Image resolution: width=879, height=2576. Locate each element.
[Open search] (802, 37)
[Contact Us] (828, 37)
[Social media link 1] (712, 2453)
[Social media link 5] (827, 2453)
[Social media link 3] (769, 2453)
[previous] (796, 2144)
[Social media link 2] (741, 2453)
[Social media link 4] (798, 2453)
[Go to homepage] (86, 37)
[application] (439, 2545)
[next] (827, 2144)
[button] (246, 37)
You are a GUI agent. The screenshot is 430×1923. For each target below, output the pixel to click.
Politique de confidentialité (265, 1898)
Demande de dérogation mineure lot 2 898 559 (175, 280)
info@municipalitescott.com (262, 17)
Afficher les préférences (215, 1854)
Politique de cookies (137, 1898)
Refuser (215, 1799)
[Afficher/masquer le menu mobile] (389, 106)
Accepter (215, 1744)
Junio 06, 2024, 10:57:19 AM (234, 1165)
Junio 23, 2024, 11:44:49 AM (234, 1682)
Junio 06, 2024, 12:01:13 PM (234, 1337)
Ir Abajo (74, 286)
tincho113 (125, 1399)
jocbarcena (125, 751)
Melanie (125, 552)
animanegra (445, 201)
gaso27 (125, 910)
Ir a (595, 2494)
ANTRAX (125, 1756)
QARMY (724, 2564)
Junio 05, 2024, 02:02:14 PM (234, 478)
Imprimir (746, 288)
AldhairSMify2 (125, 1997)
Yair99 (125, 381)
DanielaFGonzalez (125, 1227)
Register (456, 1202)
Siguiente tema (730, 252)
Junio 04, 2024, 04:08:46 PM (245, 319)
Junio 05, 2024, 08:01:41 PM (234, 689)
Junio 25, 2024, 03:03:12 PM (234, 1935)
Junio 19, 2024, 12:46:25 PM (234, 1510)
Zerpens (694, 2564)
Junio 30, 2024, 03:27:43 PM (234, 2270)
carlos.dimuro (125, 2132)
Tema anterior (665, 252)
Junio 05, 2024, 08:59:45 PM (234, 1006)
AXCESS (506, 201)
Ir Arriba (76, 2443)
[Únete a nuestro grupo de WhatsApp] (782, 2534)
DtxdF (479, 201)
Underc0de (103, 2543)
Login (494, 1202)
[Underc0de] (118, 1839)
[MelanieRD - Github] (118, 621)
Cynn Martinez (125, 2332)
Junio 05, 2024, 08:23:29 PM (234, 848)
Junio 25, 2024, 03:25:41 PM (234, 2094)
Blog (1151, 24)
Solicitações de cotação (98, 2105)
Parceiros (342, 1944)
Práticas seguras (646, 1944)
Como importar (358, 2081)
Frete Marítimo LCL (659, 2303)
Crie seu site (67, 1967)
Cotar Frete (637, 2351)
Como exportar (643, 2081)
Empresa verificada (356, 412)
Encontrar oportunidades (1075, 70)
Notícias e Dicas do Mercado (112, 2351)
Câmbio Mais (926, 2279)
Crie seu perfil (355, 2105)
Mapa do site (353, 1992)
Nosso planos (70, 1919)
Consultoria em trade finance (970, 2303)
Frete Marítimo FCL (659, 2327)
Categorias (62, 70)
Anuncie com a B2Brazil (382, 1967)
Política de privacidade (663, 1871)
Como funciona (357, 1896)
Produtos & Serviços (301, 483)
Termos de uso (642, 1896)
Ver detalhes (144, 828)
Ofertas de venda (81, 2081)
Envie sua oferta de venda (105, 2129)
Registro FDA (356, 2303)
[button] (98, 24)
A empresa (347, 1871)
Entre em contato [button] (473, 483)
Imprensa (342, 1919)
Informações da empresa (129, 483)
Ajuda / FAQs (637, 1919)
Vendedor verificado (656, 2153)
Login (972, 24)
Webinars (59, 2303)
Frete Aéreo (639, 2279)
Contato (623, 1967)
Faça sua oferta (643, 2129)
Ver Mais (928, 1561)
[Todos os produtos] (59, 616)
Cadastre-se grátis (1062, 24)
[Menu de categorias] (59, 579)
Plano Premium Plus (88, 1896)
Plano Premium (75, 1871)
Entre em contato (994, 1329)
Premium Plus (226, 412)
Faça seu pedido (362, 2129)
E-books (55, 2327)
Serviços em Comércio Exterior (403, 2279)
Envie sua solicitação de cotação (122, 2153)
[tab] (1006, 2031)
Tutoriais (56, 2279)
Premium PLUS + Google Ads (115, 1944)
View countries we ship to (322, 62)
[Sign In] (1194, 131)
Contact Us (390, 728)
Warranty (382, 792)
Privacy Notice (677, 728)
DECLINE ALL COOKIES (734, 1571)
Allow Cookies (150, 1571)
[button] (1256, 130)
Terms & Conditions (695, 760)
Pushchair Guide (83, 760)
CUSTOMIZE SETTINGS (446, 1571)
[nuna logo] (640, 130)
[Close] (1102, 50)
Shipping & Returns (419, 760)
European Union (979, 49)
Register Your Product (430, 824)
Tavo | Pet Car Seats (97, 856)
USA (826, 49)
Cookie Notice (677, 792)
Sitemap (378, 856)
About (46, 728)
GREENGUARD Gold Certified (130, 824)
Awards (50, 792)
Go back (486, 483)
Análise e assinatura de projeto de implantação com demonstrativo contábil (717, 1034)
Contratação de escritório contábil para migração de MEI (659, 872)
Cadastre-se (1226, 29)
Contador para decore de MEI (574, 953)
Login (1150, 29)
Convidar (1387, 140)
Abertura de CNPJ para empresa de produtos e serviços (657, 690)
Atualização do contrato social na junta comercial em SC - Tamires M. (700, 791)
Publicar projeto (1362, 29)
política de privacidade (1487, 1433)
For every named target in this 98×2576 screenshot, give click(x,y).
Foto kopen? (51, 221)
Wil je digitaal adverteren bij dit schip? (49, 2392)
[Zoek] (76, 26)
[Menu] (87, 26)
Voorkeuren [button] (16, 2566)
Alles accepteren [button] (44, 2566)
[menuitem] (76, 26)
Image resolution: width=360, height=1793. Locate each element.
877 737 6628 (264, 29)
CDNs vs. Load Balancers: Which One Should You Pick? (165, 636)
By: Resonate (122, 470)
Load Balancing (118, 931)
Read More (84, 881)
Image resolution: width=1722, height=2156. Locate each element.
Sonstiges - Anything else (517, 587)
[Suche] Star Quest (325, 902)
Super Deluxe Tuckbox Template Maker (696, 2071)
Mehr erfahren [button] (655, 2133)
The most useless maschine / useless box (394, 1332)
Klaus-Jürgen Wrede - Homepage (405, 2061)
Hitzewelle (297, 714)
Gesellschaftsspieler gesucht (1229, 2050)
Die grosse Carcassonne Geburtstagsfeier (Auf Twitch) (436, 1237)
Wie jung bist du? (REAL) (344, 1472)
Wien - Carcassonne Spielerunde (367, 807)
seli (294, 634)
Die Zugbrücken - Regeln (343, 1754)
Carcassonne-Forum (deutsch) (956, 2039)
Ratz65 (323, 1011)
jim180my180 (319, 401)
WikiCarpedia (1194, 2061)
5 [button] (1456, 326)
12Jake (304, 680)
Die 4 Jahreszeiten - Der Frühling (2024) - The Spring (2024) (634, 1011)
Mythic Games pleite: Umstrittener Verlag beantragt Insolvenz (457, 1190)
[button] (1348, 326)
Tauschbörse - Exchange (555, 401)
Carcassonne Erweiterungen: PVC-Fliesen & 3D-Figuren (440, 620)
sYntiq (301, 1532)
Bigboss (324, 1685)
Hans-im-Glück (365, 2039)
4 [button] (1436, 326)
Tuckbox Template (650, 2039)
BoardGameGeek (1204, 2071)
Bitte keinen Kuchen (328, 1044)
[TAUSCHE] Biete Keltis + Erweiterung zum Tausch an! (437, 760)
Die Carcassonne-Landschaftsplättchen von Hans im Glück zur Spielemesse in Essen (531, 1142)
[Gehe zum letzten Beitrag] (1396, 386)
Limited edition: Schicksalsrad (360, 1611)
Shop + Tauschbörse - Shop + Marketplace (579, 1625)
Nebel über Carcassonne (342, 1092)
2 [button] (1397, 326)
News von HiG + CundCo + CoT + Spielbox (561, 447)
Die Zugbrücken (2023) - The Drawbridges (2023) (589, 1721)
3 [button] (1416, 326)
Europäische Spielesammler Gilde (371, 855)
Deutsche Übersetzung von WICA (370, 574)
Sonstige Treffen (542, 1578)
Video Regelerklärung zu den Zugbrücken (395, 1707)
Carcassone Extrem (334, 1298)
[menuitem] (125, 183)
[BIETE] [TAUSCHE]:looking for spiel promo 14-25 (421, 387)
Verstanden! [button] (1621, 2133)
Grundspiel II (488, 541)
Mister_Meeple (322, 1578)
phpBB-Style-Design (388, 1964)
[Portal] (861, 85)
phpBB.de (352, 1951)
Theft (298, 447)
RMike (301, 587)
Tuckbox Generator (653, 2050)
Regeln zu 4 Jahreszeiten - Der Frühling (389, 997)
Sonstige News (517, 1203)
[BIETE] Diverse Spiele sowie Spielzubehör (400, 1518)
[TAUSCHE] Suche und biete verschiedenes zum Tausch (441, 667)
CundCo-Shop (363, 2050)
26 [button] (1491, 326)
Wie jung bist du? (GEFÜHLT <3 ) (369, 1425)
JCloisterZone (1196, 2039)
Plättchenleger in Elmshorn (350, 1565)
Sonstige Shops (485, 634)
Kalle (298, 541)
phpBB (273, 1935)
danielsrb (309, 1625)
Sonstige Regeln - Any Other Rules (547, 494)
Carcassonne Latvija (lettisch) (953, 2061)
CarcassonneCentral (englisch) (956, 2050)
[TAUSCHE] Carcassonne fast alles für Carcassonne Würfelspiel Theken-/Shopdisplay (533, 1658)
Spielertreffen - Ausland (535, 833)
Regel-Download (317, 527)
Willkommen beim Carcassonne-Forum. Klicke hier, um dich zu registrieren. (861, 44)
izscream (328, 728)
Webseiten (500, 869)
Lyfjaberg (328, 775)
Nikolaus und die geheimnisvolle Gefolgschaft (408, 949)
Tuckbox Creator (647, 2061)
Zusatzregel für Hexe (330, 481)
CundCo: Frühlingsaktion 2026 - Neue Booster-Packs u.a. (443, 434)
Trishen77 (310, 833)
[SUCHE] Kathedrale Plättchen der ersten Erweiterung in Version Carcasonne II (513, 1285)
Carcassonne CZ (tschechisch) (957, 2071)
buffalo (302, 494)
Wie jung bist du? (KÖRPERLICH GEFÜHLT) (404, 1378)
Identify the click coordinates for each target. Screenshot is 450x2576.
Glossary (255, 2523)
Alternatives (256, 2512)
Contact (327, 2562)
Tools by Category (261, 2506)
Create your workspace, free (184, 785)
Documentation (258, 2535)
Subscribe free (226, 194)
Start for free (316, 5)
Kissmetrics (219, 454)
==*==
▶ **WHAT YOU HAVE TO DO**: Please output the lines of the listing above that fall in the stretch from the one with "Politique de cookies (137, 1898)" through the one with "gaso27 (125, 910)", exactly and only those.

▶ **YOUR SOLUTION**:
Politique de cookies (137, 1898)
Refuser (215, 1799)
[Afficher/masquer le menu mobile] (389, 106)
Accepter (215, 1744)
Junio 06, 2024, 10:57:19 AM (234, 1165)
Junio 23, 2024, 11:44:49 AM (234, 1682)
Junio 06, 2024, 12:01:13 PM (234, 1337)
Ir Abajo (74, 286)
tincho113 (125, 1399)
jocbarcena (125, 751)
Melanie (125, 552)
animanegra (445, 201)
gaso27 (125, 910)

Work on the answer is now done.